Cette algue microscopique unicellulaire vit habituellement dans les eaux chaudes des mers tropicales. Mais depuis plusieurs années, elle a fait son apparition dans les eaux méditerranéennes septentrionales. D’abord dans la région Ligure de l’Italie, en 2005, avant de gagner nos côtes. Elle peut aller jusqu’à provoquer l’intoxication de baigneurs et entraîner des interdictions de baignade ponctuelles. Une mesure qui a d’ailleurs été prise en 2008 sur l’unique plage publique de Monaco, le Larvotto.

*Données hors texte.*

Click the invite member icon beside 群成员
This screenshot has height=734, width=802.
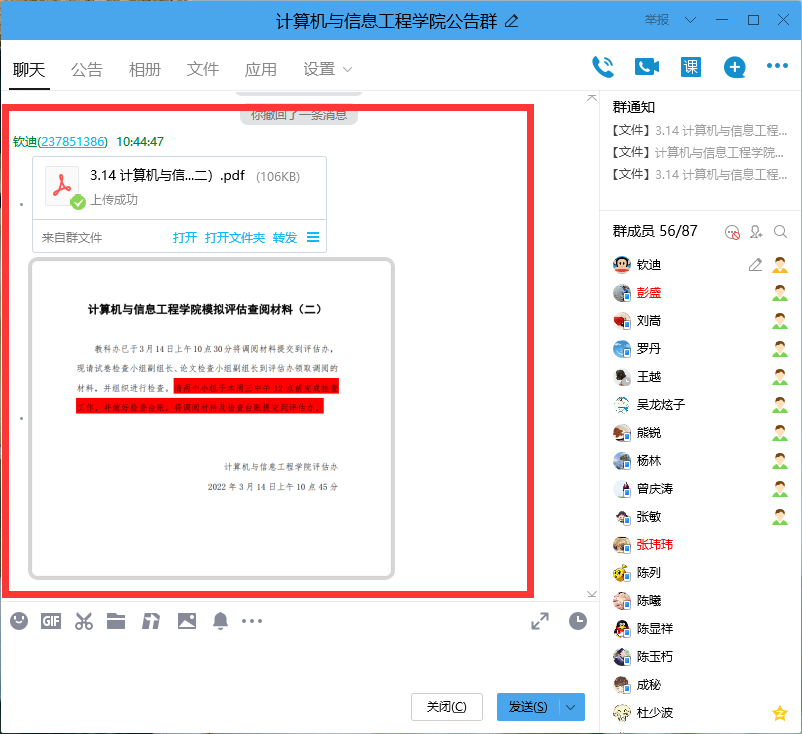755,231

Concrètement, la réunion a permis de faire le point sur trois grands sujets : les problèmes sanitaires liés au développement d’Ostreopsis ovata, le suivi sanitaire et le suivi environnemental de cette micro-algue, la gestion de crise avec la mise en œuvre de ses moyens.
Pas moins de dix spécialistes impliqués dans les domaines de la surveillance et de la gestion de crise, ou dans le suivi des problèmes sanitaires liés au développement de l’algue sont intervenus.